__EXTRACTED DATA__
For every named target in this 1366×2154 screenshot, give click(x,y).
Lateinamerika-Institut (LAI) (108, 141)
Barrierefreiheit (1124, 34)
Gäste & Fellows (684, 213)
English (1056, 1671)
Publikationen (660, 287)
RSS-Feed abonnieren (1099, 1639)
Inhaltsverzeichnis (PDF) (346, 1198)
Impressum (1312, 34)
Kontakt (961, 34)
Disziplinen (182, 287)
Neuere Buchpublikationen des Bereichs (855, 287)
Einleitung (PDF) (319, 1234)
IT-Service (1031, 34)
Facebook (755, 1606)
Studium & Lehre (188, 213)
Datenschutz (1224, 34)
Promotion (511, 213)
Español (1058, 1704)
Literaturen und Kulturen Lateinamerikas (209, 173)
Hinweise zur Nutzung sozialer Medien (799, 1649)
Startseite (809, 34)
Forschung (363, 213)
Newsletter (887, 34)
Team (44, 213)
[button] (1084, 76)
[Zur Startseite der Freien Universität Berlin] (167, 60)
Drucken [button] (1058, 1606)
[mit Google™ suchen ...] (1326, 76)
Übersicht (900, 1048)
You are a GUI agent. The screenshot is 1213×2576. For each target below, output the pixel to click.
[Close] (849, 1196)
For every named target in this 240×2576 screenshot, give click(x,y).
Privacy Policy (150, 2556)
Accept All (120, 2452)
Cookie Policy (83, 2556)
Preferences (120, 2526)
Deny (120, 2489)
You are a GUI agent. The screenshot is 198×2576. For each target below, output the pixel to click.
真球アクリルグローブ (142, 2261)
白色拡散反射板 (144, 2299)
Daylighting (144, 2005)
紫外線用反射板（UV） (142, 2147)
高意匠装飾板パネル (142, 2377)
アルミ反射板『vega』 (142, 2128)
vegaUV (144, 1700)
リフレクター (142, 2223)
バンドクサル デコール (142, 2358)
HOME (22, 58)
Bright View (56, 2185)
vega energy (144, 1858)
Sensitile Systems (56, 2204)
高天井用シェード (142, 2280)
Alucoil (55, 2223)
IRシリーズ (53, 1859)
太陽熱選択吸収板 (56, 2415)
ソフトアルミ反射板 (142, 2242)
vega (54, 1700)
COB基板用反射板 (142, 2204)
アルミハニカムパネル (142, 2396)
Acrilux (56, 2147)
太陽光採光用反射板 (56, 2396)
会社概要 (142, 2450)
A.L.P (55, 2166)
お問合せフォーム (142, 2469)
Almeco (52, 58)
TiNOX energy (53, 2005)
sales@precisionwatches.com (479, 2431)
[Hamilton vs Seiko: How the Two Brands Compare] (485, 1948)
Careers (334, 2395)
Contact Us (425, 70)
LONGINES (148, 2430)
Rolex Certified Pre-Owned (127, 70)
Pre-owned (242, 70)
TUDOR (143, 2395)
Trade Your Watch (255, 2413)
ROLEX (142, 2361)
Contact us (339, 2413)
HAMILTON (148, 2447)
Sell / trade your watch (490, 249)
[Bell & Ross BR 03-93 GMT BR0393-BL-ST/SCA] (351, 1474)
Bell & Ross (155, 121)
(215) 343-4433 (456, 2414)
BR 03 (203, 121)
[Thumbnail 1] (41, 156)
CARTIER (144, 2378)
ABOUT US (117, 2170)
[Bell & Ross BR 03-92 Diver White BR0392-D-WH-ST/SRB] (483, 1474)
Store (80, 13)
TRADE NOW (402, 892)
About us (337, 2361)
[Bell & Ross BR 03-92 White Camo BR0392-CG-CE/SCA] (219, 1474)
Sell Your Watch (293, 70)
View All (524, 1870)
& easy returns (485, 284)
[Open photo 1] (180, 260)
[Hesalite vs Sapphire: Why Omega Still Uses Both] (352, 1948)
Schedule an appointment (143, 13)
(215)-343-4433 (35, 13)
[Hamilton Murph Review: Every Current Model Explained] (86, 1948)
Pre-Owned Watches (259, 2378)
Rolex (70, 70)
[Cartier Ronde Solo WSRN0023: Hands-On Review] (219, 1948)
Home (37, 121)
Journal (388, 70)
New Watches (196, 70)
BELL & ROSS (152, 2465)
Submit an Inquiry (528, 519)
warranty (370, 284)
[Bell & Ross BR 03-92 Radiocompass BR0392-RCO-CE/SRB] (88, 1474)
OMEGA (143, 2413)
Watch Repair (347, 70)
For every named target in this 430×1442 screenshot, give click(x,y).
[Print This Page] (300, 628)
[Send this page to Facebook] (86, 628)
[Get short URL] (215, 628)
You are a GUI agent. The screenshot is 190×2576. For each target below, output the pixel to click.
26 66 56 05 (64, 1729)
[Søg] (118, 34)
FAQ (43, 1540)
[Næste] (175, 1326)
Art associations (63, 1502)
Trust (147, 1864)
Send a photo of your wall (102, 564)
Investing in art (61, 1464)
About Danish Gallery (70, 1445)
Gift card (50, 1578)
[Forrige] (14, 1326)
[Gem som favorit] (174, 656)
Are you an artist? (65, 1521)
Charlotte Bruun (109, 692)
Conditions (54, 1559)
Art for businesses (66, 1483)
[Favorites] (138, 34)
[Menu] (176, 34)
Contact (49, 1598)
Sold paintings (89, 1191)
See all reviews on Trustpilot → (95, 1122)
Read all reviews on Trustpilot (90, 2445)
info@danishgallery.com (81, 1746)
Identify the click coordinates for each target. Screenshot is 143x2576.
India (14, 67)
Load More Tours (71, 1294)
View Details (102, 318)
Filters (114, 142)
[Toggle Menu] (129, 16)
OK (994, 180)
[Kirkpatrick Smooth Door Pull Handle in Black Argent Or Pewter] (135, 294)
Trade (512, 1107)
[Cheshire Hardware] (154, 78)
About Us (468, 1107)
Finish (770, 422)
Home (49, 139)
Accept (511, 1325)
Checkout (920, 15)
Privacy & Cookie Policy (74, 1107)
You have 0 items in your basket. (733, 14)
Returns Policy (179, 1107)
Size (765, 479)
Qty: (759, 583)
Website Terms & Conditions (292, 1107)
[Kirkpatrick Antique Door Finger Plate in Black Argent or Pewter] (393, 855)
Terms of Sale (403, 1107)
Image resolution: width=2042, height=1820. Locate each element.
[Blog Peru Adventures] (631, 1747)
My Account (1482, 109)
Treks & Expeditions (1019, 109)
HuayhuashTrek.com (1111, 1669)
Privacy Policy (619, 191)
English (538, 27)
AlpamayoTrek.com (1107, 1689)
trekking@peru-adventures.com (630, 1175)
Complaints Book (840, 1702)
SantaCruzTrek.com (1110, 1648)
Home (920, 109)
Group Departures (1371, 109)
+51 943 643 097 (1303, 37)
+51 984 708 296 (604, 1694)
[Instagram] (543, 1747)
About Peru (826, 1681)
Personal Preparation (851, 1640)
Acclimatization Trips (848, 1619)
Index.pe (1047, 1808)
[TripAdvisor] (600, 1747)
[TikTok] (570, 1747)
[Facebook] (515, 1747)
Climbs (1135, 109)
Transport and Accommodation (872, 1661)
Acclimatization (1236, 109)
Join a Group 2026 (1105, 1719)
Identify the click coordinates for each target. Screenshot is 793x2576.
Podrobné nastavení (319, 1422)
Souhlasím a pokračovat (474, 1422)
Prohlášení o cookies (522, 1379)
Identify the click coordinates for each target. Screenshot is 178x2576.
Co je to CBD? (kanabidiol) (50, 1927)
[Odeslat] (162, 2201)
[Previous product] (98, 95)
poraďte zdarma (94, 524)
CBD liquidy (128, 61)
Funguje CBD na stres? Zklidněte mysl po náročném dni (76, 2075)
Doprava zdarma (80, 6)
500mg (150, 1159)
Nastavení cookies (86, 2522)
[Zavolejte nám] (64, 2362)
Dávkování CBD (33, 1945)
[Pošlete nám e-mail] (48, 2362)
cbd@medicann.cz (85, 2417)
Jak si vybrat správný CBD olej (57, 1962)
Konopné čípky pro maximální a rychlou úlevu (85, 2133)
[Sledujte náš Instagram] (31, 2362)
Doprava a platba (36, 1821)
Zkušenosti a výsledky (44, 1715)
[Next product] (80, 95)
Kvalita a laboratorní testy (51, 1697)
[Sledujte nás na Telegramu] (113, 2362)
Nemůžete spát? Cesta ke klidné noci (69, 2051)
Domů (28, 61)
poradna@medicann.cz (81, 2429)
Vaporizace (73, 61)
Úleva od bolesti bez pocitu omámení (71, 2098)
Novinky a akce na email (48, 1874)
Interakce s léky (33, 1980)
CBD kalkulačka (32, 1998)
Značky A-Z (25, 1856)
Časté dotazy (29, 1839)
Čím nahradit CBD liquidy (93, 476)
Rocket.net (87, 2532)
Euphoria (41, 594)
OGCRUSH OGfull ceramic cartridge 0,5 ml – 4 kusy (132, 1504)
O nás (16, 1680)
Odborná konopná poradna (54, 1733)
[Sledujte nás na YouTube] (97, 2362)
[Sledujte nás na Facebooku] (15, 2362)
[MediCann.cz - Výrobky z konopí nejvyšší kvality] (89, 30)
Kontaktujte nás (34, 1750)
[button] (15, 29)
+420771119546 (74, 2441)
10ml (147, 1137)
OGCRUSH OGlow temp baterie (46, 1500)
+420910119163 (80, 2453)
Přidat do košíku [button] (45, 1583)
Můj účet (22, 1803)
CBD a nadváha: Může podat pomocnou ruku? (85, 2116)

__THE TASK__
The answer is the lines above between the line holding "Acclimatization (1236, 109)" and the line holding "Konopné čípky pro", inclusive, each written out exactly, and no others.

__SOLUTION FOR THIS PROBLEM__
Acclimatization (1236, 109)
Join a Group 2026 (1105, 1719)
Identify the click coordinates for each target. Screenshot is 793x2576.
Podrobné nastavení (319, 1422)
Souhlasím a pokračovat (474, 1422)
Prohlášení o cookies (522, 1379)
Identify the click coordinates for each target. Screenshot is 178x2576.
Co je to CBD? (kanabidiol) (50, 1927)
[Odeslat] (162, 2201)
[Previous product] (98, 95)
poraďte zdarma (94, 524)
CBD liquidy (128, 61)
Funguje CBD na stres? Zklidněte mysl po náročném dni (76, 2075)
Doprava zdarma (80, 6)
500mg (150, 1159)
Nastavení cookies (86, 2522)
[Zavolejte nám] (64, 2362)
Dávkování CBD (33, 1945)
[Pošlete nám e-mail] (48, 2362)
cbd@medicann.cz (85, 2417)
Jak si vybrat správný CBD olej (57, 1962)
Konopné čípky pro maximální a rychlou úlevu (85, 2133)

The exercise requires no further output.